Stored entries:
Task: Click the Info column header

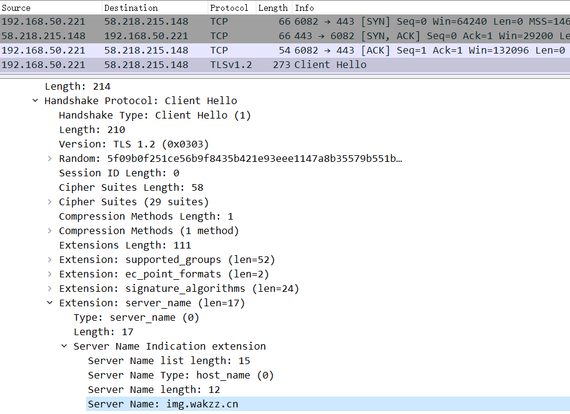Action: (x=431, y=8)
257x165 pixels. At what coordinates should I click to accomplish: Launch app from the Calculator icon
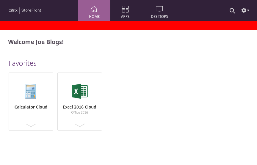pyautogui.click(x=31, y=91)
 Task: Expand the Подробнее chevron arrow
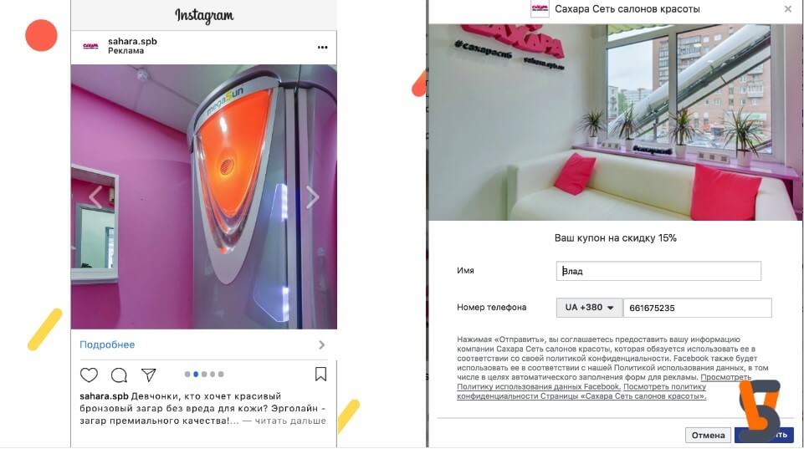321,345
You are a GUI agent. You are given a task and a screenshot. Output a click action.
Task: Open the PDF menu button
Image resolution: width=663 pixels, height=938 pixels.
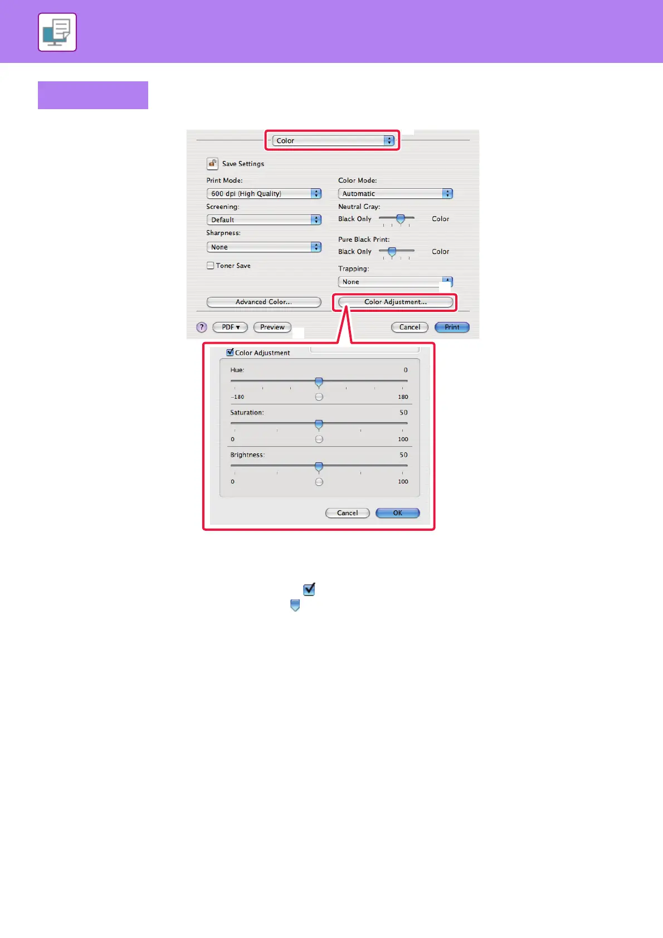tap(230, 328)
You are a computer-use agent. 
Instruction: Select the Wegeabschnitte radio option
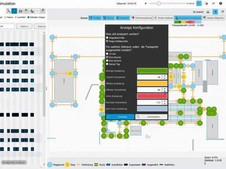pos(107,38)
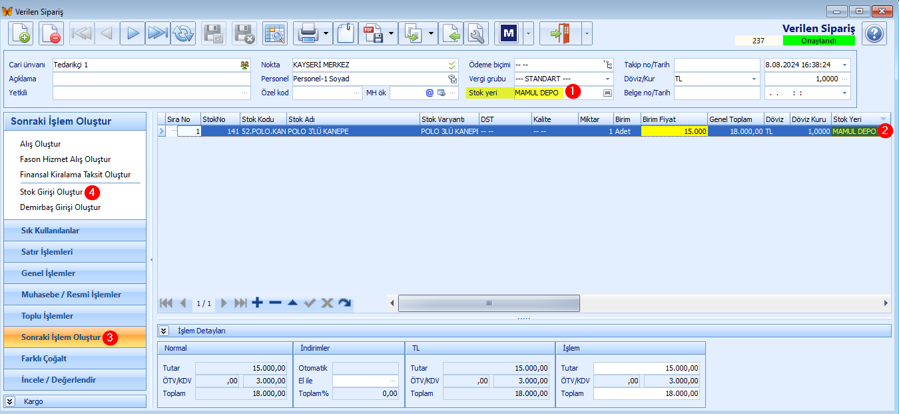Click the refresh record icon
899x414 pixels.
click(x=183, y=33)
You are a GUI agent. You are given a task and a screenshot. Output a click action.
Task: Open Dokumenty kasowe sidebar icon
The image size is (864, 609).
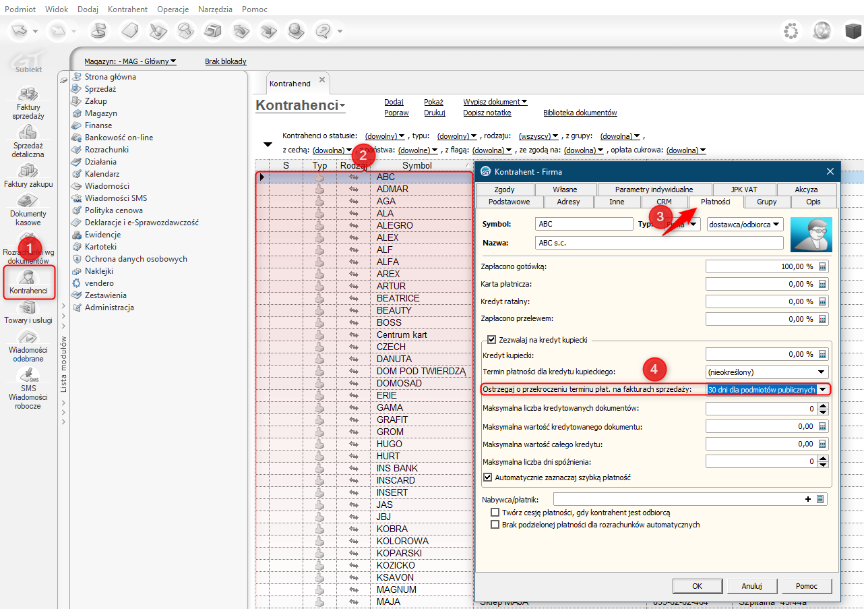[x=28, y=201]
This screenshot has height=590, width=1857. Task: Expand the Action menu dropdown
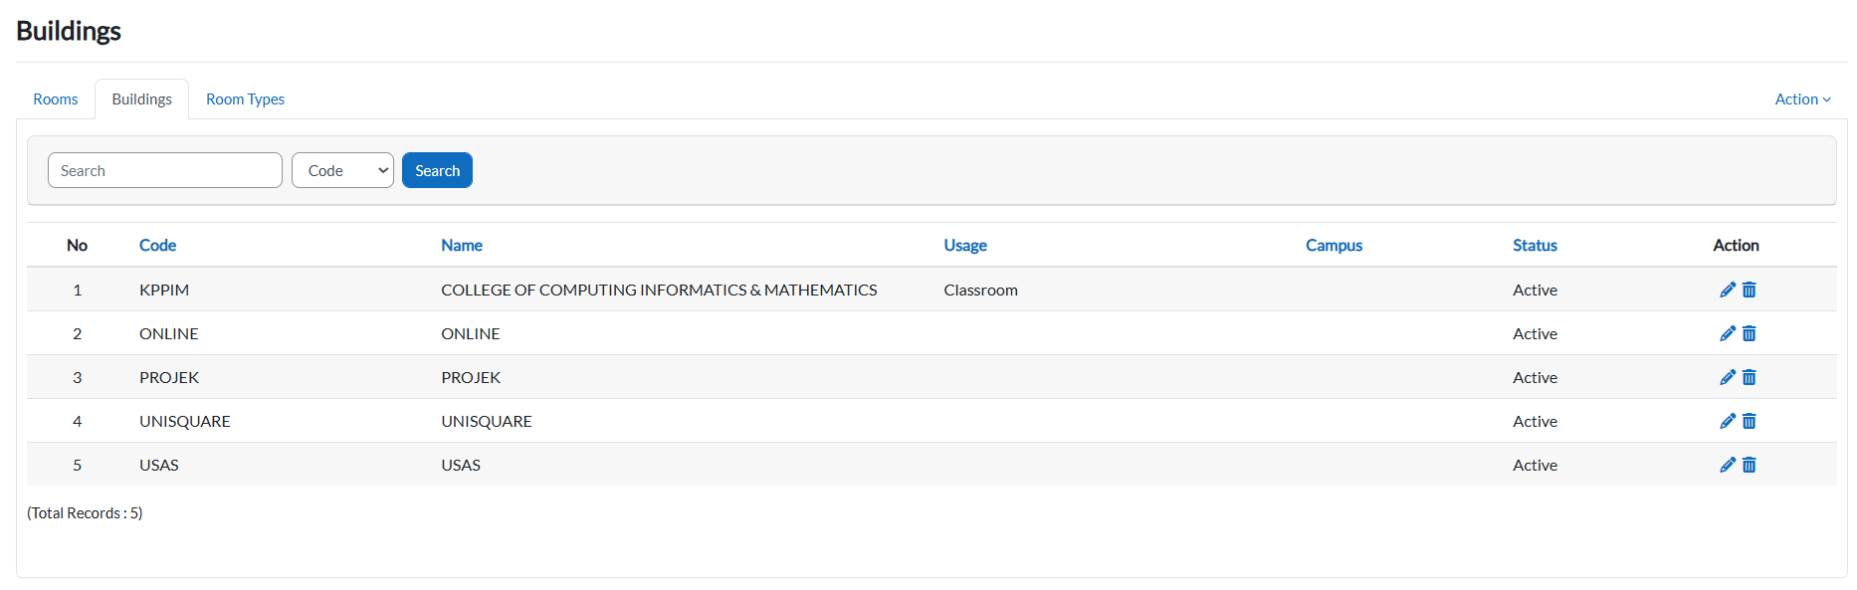(x=1802, y=99)
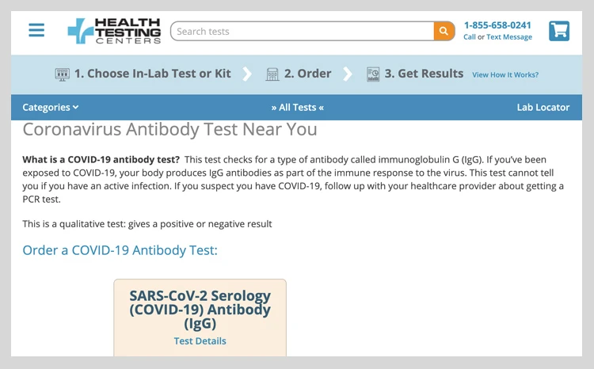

→ **ASSIGNMENT**: Print all the entries exactly as they appear, without the pictures.

→ **COMPLETED EXERCISE**:
Task: Click the Info column header

Action: (x=431, y=8)
257x165 pixels. At what coordinates should I click to accomplish: Launch app from the Calculator icon
pyautogui.click(x=31, y=91)
 Task: Expand the Подробнее chevron arrow
321,345
You are a GUI agent. You are given a task and a screenshot. Output a click action.
Task: Open the PDF menu button
Image resolution: width=663 pixels, height=938 pixels.
tap(230, 328)
You are a computer-use agent. 
Instruction: Select the Wegeabschnitte radio option
pos(107,38)
Click the refresh record icon
899x414 pixels.
click(x=183, y=33)
You are a GUI agent. You are given a task and a screenshot. Output a click action.
Task: Open Dokumenty kasowe sidebar icon
The image size is (864, 609).
[x=28, y=201]
This screenshot has height=590, width=1857. Task: Expand the Action menu dropdown
(x=1802, y=99)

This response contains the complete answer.